織田作又重新指了指太宰的胳膊,“你胳膊上的傷呢”
“開車太快從山崖上掉下去了。”
“額頭上的繃帶呢”
“我嘗試了一下什么叫拿塊豆腐撞死。”
“這傷是豆腐造成的嗎”織田作無法理解,如果真是這樣,那太宰缺鈣的程度太讓人絕望了。
“為了讓豆腐變得堅硬,我獨創了一種制作方法。像是用鹽把水分都抽出來啦,在上面放秤砣之類的在自己的廚房里。然后豆腐就變得非常堅硬了,甚至可以用來敲釘子哦,而且組織里的所有人現在對豆腐的作法都已經了如指掌了。”
afia的“黑色幽靈”針對制作豆腐自創了一套獨門秘方,不愧是太宰治,做的事就是別具一格。
作為太宰治朋友的底層員工,織田作的關注點也不太正常。
“做出來的豆腐好吃嗎”織田作問太宰。
“非常遺憾”太宰皺起了眉,露出一副不情愿的表情,切成薄片沾著醬油吃,實在太好吃了。”
“居然是好吃的”織田作贊嘆了一句。太宰這個男人,不管做什么都會得到常人無法得到的戰果。
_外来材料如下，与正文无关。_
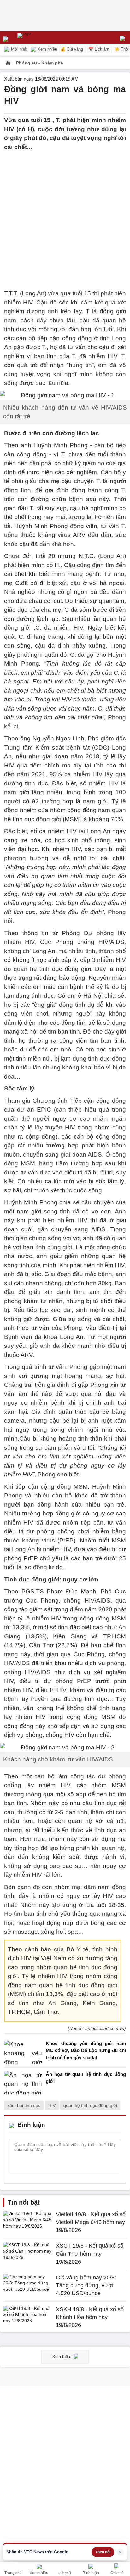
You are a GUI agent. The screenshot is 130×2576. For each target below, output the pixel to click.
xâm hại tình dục (23, 2105)
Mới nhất (18, 49)
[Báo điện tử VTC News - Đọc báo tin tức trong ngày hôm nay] (39, 37)
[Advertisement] (65, 216)
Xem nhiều (46, 49)
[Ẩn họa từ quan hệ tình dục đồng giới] (23, 2082)
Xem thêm (62, 2356)
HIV (52, 2105)
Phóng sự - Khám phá (39, 62)
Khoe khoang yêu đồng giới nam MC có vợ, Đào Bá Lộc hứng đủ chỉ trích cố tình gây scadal (86, 2050)
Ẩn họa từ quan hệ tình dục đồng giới (86, 2077)
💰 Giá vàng (71, 49)
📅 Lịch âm (98, 49)
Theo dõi (102, 2552)
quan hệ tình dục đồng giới (90, 2105)
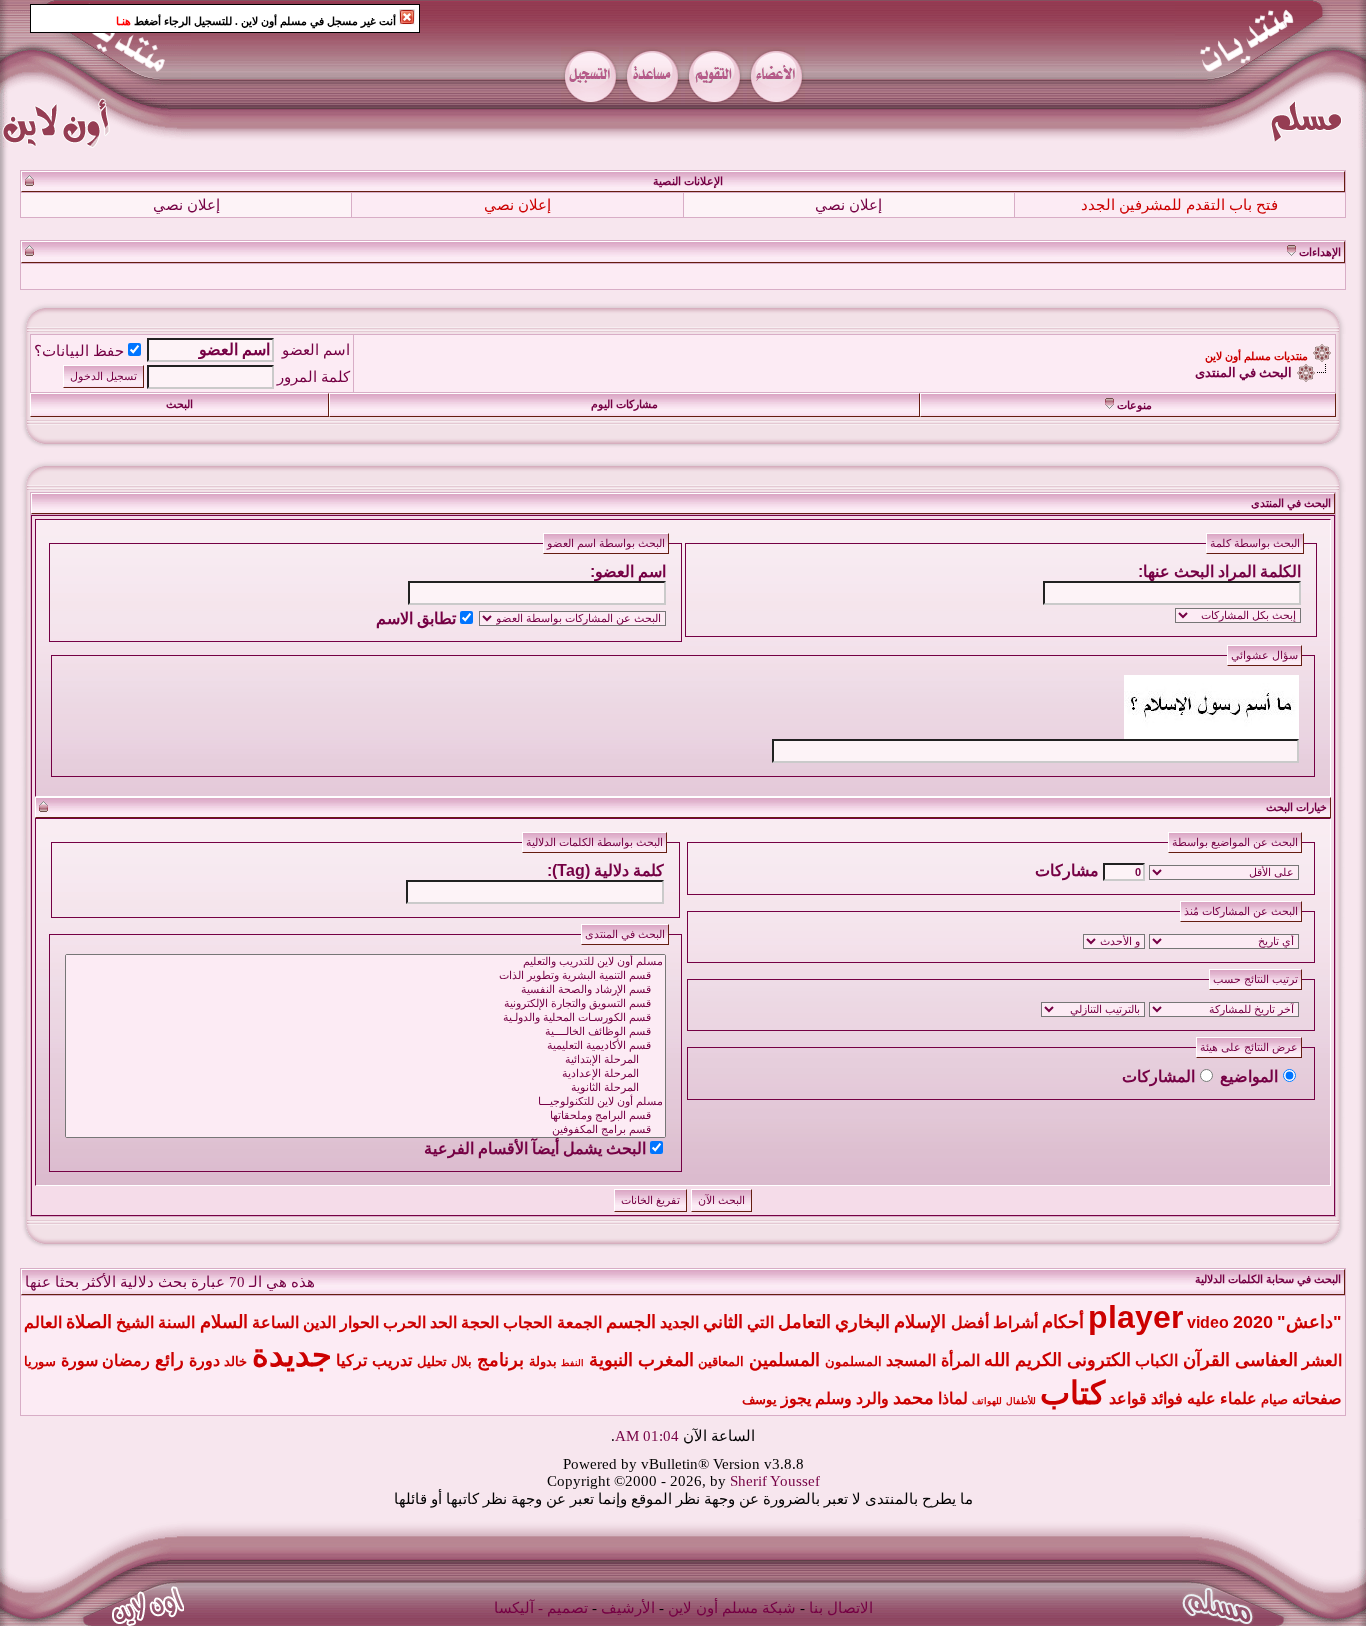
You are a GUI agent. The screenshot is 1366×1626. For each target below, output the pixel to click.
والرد (872, 1398)
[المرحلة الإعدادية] (365, 1074)
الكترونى (1099, 1360)
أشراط (1015, 1322)
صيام (1274, 1399)
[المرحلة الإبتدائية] (365, 1060)
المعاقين (721, 1361)
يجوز (796, 1398)
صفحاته (1317, 1398)
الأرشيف (628, 1608)
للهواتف (987, 1401)
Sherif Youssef (775, 1481)
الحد (443, 1322)
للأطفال (1021, 1401)
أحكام (1063, 1322)
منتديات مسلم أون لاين (1256, 356)
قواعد (1128, 1398)
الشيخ (135, 1322)
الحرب (404, 1322)
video (1208, 1322)
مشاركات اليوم (624, 404)
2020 (1253, 1322)
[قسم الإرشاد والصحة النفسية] (365, 990)
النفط (572, 1363)
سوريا (40, 1361)
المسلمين (784, 1360)
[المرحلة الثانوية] (365, 1088)
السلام (224, 1322)
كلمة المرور (313, 377)
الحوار (359, 1322)
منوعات (1134, 405)
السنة (176, 1322)
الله (997, 1360)
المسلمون (853, 1361)
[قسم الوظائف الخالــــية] (365, 1032)
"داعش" (1309, 1322)
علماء (1238, 1398)
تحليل (432, 1361)
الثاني (723, 1322)
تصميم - (563, 1608)
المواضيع (1249, 1076)
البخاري (862, 1322)
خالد (235, 1361)
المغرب (666, 1360)
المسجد (911, 1360)
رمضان (126, 1360)
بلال (461, 1361)
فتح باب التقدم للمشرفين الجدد (1179, 205)
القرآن (1206, 1360)
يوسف (759, 1399)
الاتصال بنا (841, 1608)
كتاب (1072, 1393)
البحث (179, 404)
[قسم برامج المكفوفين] (365, 1130)
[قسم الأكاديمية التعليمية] (365, 1046)
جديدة (292, 1355)
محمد (913, 1398)
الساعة (275, 1322)
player (1135, 1317)
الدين (319, 1322)
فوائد (1167, 1398)
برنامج (500, 1360)
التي (760, 1322)
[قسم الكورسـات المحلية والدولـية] (365, 1018)
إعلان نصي (848, 205)
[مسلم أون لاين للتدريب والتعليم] (365, 962)
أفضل (970, 1322)
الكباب (1156, 1360)
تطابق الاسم (416, 618)
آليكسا (514, 1608)
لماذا (953, 1398)
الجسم (631, 1322)
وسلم (833, 1398)
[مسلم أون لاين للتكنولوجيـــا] (365, 1102)
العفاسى (1266, 1360)
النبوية (611, 1360)
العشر (1322, 1360)
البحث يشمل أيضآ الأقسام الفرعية (535, 1148)
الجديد (679, 1322)
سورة (79, 1360)
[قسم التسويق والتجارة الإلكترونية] (365, 1004)
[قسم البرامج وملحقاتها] (365, 1116)
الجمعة (579, 1322)
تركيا (351, 1360)
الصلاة (89, 1322)
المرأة (960, 1360)
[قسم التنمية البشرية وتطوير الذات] (365, 976)
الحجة (480, 1322)
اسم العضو (316, 350)
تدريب (392, 1360)
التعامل (804, 1322)
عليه (1201, 1398)
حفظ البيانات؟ (79, 351)
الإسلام (920, 1322)
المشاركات (1158, 1076)
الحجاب (527, 1322)
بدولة (543, 1361)
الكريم (1038, 1360)
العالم (43, 1322)
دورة (204, 1360)
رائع (169, 1360)
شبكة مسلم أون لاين (732, 1608)
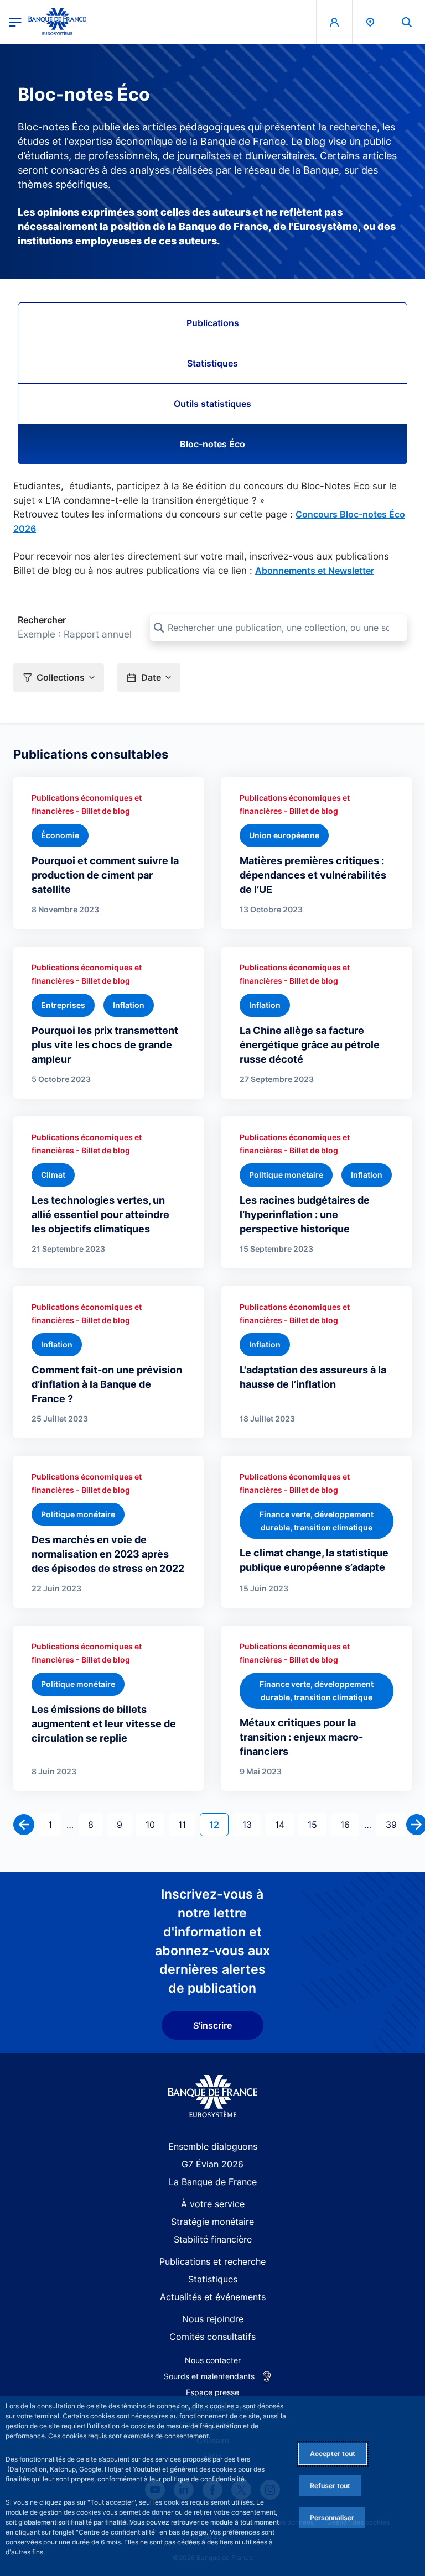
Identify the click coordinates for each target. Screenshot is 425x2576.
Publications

“那下次讓我嘗嘗吧。”
“好啊。”太宰答應得很爽快,“我讓老板拿出來,馬上就可以吃了。”
“啊,太宰你是做好了帶過來的。”織田作有些驚訝,雖然從外表看不出來。
太宰沉默片刻,低聲回復道,“因為感覺應該拿給織田作嘗一嘗。”
“這樣啊。”織田作看向酒保,“那老板,麻煩你了。”
能把人的額頭磕破的豆腐,織田作想知道那是什么樣的。
“太宰君的興趣愛好沒有變化呢。”看到這熟悉的一幕,森不禁露出無奈的微笑。
太宰總是致力于尋找新的自殺方式,甚至會做出在戰場上向敵人的槍口撞上去這樣的事情。他身上的傷口密密麻麻,但絕大部分并非來自槍林彈雨的戰場,而是各種令人匪夷所思的事件。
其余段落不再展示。